* WHAT TO DO: Repeat precisely the span of lines below that opens with the line containing "Resources (19, 39)" and closes with the line containing "Travel advisories (19, 394)", both included.

* DATA FOR PROCESSING:
▶

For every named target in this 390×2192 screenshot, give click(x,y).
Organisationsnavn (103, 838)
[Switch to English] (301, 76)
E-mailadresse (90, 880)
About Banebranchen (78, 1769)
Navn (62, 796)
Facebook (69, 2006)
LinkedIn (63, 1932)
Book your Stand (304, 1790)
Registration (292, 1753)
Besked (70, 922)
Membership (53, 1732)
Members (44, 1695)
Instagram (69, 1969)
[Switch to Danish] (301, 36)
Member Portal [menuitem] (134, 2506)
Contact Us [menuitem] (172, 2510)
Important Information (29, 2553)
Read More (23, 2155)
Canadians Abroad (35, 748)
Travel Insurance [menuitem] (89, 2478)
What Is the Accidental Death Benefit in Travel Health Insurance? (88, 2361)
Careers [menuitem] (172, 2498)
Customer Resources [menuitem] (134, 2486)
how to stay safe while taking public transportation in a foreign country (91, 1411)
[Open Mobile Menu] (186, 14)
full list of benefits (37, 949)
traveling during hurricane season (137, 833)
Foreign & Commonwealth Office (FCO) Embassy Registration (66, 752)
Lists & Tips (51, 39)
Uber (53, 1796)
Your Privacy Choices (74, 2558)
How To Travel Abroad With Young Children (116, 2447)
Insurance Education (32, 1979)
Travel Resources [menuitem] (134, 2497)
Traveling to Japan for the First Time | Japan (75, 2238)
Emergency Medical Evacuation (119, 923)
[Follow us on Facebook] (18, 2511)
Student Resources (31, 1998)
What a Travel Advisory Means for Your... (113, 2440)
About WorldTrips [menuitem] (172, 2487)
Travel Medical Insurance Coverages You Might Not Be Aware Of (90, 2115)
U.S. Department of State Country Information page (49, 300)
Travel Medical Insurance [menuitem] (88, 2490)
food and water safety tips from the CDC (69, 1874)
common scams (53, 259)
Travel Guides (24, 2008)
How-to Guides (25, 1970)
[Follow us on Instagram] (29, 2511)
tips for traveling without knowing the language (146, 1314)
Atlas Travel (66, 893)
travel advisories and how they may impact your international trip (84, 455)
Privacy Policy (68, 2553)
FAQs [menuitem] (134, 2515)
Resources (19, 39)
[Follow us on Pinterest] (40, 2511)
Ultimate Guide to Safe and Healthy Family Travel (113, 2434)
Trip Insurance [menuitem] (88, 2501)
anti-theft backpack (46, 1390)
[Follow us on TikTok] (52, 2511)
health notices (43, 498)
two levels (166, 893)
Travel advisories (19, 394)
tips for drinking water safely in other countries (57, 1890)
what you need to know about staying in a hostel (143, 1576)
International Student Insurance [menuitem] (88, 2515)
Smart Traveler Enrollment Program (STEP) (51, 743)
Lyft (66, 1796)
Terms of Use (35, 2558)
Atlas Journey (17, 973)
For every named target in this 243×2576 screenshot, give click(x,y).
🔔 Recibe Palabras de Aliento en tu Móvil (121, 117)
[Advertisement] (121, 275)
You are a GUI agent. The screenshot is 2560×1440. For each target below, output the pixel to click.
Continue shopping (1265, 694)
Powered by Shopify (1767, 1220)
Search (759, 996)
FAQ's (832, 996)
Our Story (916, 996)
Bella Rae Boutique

◀

* TASK OUTPUT:
Resources (19, 39)
[Follow us on Pinterest] (40, 2511)
Ultimate Guide to Safe and Healthy Family Travel (113, 2434)
Trip Insurance [menuitem] (88, 2501)
anti-theft backpack (46, 1390)
[Follow us on TikTok] (52, 2511)
health notices (43, 498)
two levels (166, 893)
Travel advisories (19, 394)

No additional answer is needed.